### What this task involves
Go through the records below and return each line that has "will" in it.

________________

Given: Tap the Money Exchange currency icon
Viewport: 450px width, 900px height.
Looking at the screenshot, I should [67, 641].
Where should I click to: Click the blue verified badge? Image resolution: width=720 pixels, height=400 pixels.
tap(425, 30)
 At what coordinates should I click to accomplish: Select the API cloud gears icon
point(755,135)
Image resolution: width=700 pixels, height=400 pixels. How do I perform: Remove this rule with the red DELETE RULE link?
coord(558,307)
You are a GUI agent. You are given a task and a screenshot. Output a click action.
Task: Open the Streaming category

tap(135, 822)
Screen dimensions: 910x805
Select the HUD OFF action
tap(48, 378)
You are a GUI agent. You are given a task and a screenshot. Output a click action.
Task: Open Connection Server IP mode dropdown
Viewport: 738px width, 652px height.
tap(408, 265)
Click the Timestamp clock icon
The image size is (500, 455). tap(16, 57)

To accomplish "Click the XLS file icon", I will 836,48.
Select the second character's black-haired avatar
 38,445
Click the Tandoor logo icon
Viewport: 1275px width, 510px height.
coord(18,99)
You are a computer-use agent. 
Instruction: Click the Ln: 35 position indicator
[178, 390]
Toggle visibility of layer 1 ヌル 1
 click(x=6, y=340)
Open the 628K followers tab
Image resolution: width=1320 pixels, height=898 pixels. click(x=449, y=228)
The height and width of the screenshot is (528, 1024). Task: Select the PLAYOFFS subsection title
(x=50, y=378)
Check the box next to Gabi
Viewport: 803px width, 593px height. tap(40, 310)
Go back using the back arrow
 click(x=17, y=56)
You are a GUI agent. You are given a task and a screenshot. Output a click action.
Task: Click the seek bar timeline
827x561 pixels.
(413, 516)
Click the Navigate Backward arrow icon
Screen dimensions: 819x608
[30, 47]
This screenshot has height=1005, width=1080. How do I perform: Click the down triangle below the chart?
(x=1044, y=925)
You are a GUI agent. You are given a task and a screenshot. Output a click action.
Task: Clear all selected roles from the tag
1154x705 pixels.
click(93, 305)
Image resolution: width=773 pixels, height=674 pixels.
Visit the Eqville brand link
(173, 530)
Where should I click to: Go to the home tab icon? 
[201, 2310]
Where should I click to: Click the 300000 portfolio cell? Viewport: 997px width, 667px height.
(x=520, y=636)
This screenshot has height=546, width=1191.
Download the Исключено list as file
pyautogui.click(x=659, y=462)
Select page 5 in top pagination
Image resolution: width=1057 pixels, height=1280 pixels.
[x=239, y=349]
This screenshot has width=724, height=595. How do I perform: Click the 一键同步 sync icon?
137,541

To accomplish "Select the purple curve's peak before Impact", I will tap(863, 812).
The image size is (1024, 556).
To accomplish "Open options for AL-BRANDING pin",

________________

### Task output
To accomplish "Click the XLS file icon", I will 836,48.
To accomplish "Select the purple curve's peak before Impact", I will tap(863, 812).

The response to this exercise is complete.